Strong evidence exists that overfishing has caused drastic changes in many marine ecosystems

Commercial fishing, by its nature, usually targets the more valuable and larger fishes. Many of these fishes eat other fish and are considered 'higher up the food chain' (4 or 5 on the figure 1 above). These animals are described as being at a high 'trophic level'.
In contrast, primary producers such as plants (including algae) are considered to be at a low trophic level, that is level 1. Those fishes that eat plants are at trophic level 2. Those eating the plant eaters are trophic level 3 and so on. The trophic levels are shown on the left hand scale of the figure above.

There are three ways that the trophic levels of marine systems have been changing.

Firstly those animals with higher trophic levels (typically fish eaters) are selectively fished (removed), resulting in a decline in the average trophic level of the marine ecosystem (see figures 2 and 3 below).

Fig 2. Decrease in trophic level in the North Atlantic and globally in coastal waters since 1950.

Fig 3. Trophic level change from 1950-2000 (hot colours= greater decline)

The second way that trophic levels have been reduced is that marine animals have changed their diet to include more foods at lower trophic levels. For example, fishes that normally eat fish-eating fishes may find that they are not as available as they once were (as a result of overfishing) and must therefore now eat more plant-eating fishes then they used to (see figure 4 below).

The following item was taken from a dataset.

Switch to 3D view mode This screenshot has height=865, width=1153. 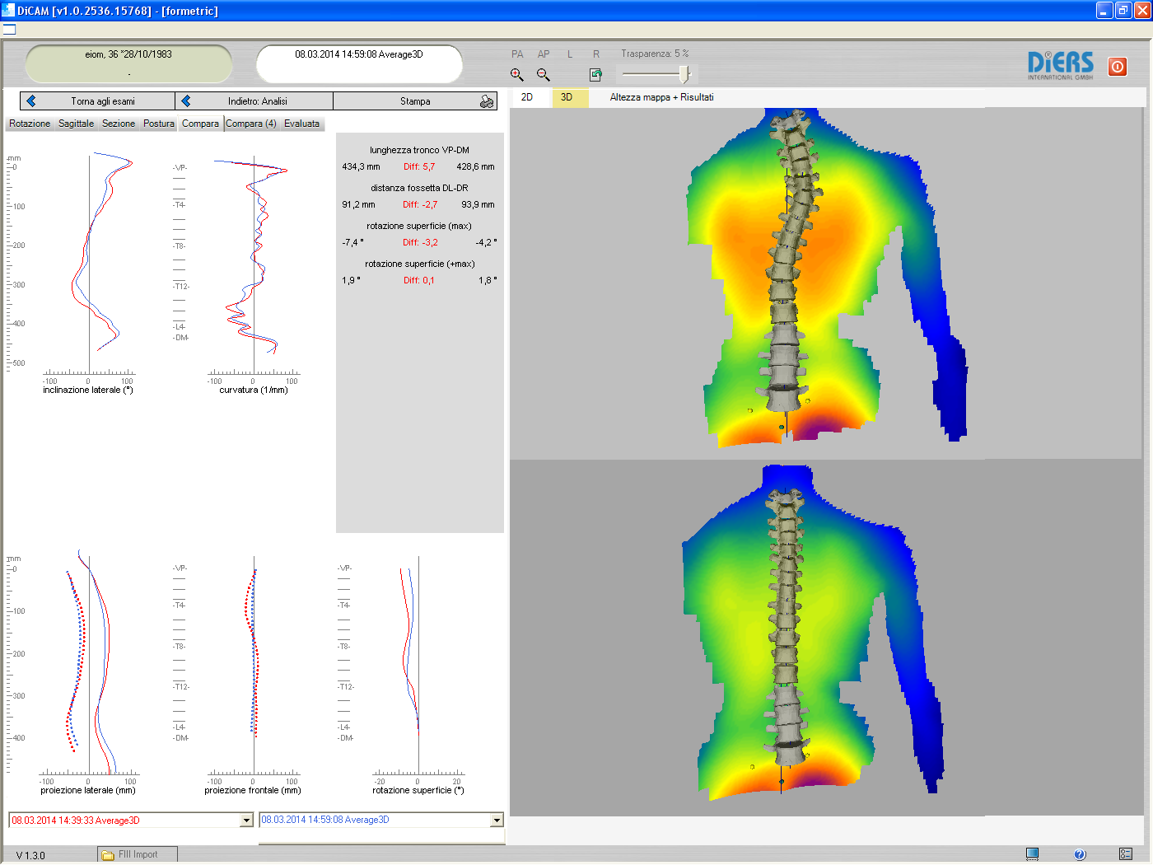click(567, 97)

This change of diet lowers their trophic level, again reducing the average trophic level of the marine ecosystem.

Fig 4. Trophic web reduction - note the shorter food path to the right as intermediate trophic levels are removed.

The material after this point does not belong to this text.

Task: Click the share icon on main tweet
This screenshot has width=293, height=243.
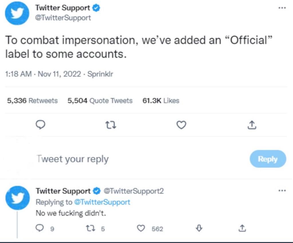Action: (x=252, y=125)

Thirdly we also now harvest smaller individuals of many species which typically have smaller mouths and feed lower in the food web (see figure 5 below).

There is evidence that this change is occurring in most of the world's oceans and that it is caused by over-fishing.

Fig 5. Decrease in average maximum length of commercial fishes (cm) with resulting change in trophic level.

What is the danger of reducing the trophic levels of marine systems?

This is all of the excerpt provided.